What is expected: Copy the BTreeSet forum post from the line that has "BTreeSet<&char> dedupes on" and stop after "2 questions here.". In that passage, change "Rust" to "Zig".

BTreeSet<&char> dedupes on the char value not the "reference"

Trying to learn Rust but coming from C++ and C# so my mental models need rewiring (trying to unlearn what I have learned) - so I really have 2 questions here.

First, if I have a Vec<char> and char is trivially copyable, why can I not collect direct into another collection of <char> - it has to be <&char>.
Then when I do use <&char> the BTreeSet only keeps one of each char value, which is what I want - but I originally thought it would compare the references which are, I thought/assumed under the hood, "pointers" to the different chars in memory that happen to have to the same value?

use std::collections::BTreeSet;

fn main() {
    
    let data = String::from("abcdae");
    
    let vec = data.chars().collect::<Vec<char>>();
    
    println!("{:?}", vec[0] == vec[4]);
    println!("{:?}", &vec[0] == &vec[4]);
    
    // char is copyable easily so why can't I 
    // let tree = vec.iter().collect::<BTreeSet<char>>(); ?

Given information:
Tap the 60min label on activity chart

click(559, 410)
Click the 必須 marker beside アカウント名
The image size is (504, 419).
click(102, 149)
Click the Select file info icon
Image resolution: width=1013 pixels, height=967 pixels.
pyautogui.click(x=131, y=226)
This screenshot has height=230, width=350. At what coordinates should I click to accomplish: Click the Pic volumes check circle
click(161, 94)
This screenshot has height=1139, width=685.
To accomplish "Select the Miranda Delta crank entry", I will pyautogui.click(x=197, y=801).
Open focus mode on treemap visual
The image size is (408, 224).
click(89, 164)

Final answer:
BTreeSet<&char> dedupes on the char value not the "reference"

Trying to learn Zig but coming from C++ and C# so my mental models need rewiring (trying to unlearn what I have learned) - so I really have 2 questions here.